The automatic classification of epilepsy electroencephalogram (EEG) signals plays a crucial role in diagnosing neurological diseases. Although promising results have been achieved by deep learning methods in this task, capturing the minute abnormal characteristics, contextual information, and long dependencies of EEG signals remains a challenge. To address this challenge, a positional multi-length and mutual-attention (PMM) network is proposed for the automatic classification of epilepsy EEG signals. The PMM network incorporates a positional feature encoding process that extracts minute abnormal characteristics from the EEG signal and utilizes a multi-length feature learning process with a hierarchy residual dilated LSTM (RDLSTM) to capture long contextual dependencies. Furthermore, a mutual-attention feature reinforcement process is employed to learn the global and relative feature dependencies and enhance the discriminative abilities of the network.
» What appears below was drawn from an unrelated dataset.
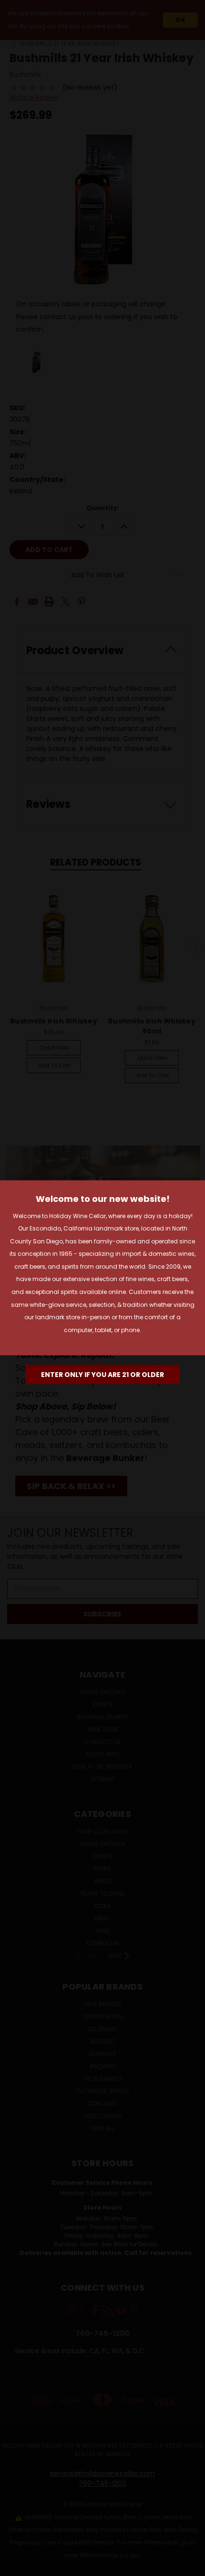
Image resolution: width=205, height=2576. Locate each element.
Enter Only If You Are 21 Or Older (102, 1374)
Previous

To validate the effectiveness PMM network, we conduct extensive experiments on the public dataset and the experimental results demonstrate the superior performance of the PMM network compared to state-of-the-art methods.

用于癫痫发作分类的位置多长和相互关注网络
癫痫脑电图(EEG)信号的自动分类在诊断神经系统疾病方面发挥着至关重要的作用。虽然深度学习方法在这一任务中取得了可喜的成果,但捕捉脑电信号的微小异常特征、上下文信息和长期依赖关系仍是一项挑战。为了应对这一挑战,我们提出了一种位置多长和相互关注(PMM)网络,用于癫痫脑电信号的自动分类。PMM 网络包含一个位置特征编码过程,可从脑电信号中提取微小的异常特征,并利用分层残差扩张 LSTM(RDLSTM)的多长度特征学习过程来捕捉长上下文相关性。此外,还采用了相互关注特征强化过程来学习全局和相对特征依赖关系,从而增强网络的分辨能力。为了验证 PMM 网络的有效性,我们在公共数据集上进行了大量实验,实验结果表明 PMM 网络的性能优于最先进的方法。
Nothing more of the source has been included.